YOUR OBJECTIVE: Below is some data. Retype exactly the lines starting at the one with "Select the 器械S troop aptitude tag" and ending at the one with "Click the Mua".

Records excerpted from a collection:
━━━━━━━━
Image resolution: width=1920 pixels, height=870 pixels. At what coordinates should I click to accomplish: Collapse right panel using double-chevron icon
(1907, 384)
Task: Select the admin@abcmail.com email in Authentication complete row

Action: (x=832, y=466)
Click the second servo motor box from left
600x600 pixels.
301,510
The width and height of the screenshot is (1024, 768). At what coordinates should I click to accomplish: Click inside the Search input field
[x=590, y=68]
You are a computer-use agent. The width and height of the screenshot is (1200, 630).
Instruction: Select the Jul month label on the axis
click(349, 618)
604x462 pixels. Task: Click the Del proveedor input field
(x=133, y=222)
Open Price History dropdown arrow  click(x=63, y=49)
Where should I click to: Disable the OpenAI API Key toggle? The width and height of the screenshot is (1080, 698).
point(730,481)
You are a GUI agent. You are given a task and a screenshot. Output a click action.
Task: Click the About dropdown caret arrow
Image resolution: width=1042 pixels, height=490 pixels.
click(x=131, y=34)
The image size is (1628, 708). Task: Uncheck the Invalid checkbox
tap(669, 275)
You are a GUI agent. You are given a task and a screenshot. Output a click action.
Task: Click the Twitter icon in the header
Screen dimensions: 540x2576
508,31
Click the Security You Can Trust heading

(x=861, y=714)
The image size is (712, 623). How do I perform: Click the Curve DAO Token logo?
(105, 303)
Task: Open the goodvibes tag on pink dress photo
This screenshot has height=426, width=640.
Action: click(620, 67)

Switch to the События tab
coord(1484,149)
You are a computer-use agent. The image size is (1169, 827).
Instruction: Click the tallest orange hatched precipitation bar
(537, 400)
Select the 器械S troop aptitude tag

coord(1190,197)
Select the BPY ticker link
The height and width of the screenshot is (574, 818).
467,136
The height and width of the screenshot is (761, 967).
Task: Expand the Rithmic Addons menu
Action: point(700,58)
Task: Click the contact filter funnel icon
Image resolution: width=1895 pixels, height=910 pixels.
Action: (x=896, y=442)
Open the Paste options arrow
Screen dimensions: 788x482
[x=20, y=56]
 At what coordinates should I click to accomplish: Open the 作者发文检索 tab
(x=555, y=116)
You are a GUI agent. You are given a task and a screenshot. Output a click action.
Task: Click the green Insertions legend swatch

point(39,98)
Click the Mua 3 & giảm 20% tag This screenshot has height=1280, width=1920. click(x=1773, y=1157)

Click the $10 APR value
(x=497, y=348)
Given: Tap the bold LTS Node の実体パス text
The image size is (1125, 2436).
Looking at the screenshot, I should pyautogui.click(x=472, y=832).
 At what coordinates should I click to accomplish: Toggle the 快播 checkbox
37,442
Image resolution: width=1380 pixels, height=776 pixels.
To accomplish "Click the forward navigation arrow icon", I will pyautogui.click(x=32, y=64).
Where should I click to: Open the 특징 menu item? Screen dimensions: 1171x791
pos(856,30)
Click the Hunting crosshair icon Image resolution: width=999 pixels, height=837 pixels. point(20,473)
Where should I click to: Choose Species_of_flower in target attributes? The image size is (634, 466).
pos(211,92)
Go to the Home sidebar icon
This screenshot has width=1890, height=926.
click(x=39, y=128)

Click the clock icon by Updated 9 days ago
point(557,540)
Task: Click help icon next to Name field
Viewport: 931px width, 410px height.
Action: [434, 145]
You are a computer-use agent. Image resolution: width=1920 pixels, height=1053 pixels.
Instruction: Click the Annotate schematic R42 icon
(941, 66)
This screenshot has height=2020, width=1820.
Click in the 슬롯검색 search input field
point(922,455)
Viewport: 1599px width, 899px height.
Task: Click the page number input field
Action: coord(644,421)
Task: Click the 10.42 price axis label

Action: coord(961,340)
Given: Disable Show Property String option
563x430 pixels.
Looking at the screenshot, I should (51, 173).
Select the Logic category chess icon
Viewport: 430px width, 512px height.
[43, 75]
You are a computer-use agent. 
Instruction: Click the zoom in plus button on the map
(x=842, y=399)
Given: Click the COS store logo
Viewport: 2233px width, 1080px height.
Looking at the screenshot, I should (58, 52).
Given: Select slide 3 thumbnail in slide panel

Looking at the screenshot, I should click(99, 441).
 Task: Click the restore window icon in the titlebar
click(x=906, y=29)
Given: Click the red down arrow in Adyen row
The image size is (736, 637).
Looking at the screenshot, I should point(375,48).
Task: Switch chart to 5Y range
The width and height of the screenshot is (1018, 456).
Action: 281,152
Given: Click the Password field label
━━━━━━━━
ANSWER FOR THE TASK:
Select the 器械S troop aptitude tag

coord(1190,197)
Select the BPY ticker link
The height and width of the screenshot is (574, 818).
467,136
The height and width of the screenshot is (761, 967).
Task: Expand the Rithmic Addons menu
Action: point(700,58)
Task: Click the contact filter funnel icon
Image resolution: width=1895 pixels, height=910 pixels.
Action: (x=896, y=442)
Open the Paste options arrow
Screen dimensions: 788x482
[x=20, y=56]
 At what coordinates should I click to accomplish: Open the 作者发文检索 tab
(x=555, y=116)
You are a GUI agent. You are given a task and a screenshot. Output a click action.
Task: Click the green Insertions legend swatch

point(39,98)
Click the Mua 3 & giảm 20% tag This screenshot has height=1280, width=1920. click(x=1773, y=1157)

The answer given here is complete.